--- Start of DOCUMENT PASSAGE ---
Given two binary trees, we have to check if each of their levels are anagrams of each other or not. 
Example: 
 

 

Tree 1:
Level 0 : 1
Level 1 : 3, 2
Level 2 : 5, 4

Tree 2:
Level 0 : 1
Level 1 : 2, 3
Level 2 : 4, 5

As we can clearly see all the levels of above two binary trees are anagrams of each other, hence return true.
 

Naive Approach: Below is the step by step explanation of the naive approach to do this: 
 

  1. Write a recursive program for level order traversal of a tree.
  2. Traverse each level of both the trees one by one and store the result of traversals in 2 different vectors, one for each tree.
  3. Sort both the vectors and compare them iteratively for each level, if they are same for each level then return true else return false.

Time Complexity: O(n^2), where n is the number of nodes.
Efficient Approach: 
The idea is based on below article. 
Print level order traversal line by line | Set 1 
We traverse both trees simultaneously level by level. We store each level both trees in vectors (or array). To check if two vectors are anagram or not, we sort both and then compare.
--- End of DOCUMENT PASSAGE ---
--- Start of EXTRACTED DATA ---
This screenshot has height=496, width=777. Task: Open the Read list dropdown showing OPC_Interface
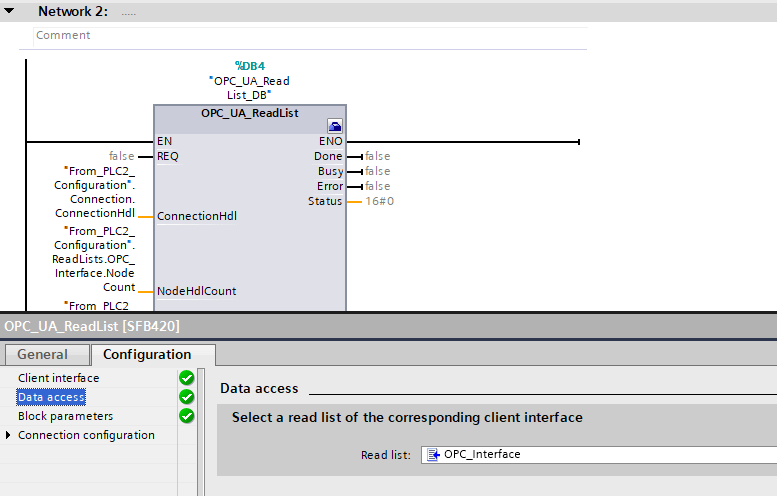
--- End of EXTRACTED DATA ---
--- Start of EXTRACTED DATA ---
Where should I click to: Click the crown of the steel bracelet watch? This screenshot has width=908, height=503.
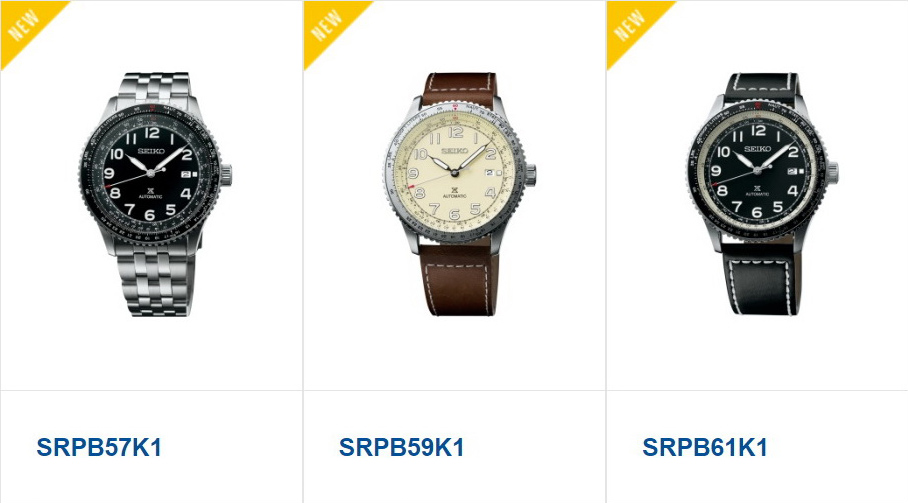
--- End of EXTRACTED DATA ---
--- Start of EXTRACTED DATA ---
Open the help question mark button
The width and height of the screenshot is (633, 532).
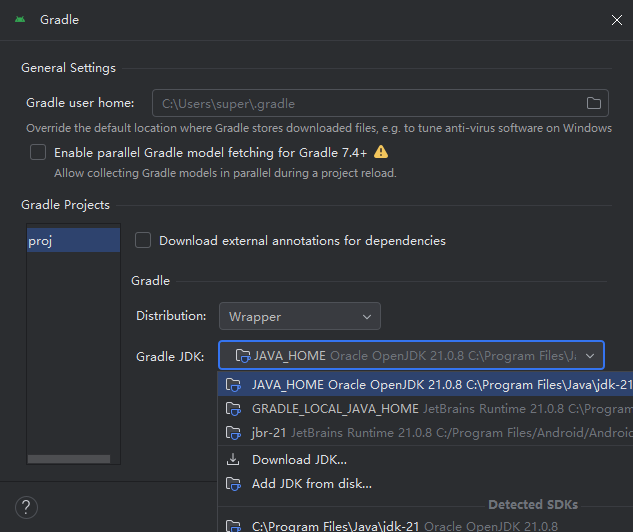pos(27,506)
--- End of EXTRACTED DATA ---
→ TASKS TO CARRY OUT:
1. From the binary-tree anagram text, extract the passage that begins at the words "3. Sort both" and ends after the words "and then compare.".
2. Reproduce the rows from the line containing "Open the help question mark button" through the line containing "pos(27,506)", requests included, and add 82 to every coordinate in the answers. Leave the pictures out.

→ OUTPUTS BY TASK:
1.
3. Sort both the vectors and compare them iteratively for each level, if they are same for each level then return true else return false.

Time Complexity: O(n^2), where n is the number of nodes.
Efficient Approach: 
The idea is based on below article. 
Print level order traversal line by line | Set 1 
We traverse both trees simultaneously level by level. We store each level both trees in vectors (or array). To check if two vectors are anagram or not, we sort both and then compare.

2.
Open the help question mark button
The width and height of the screenshot is (633, 532).
pos(109,588)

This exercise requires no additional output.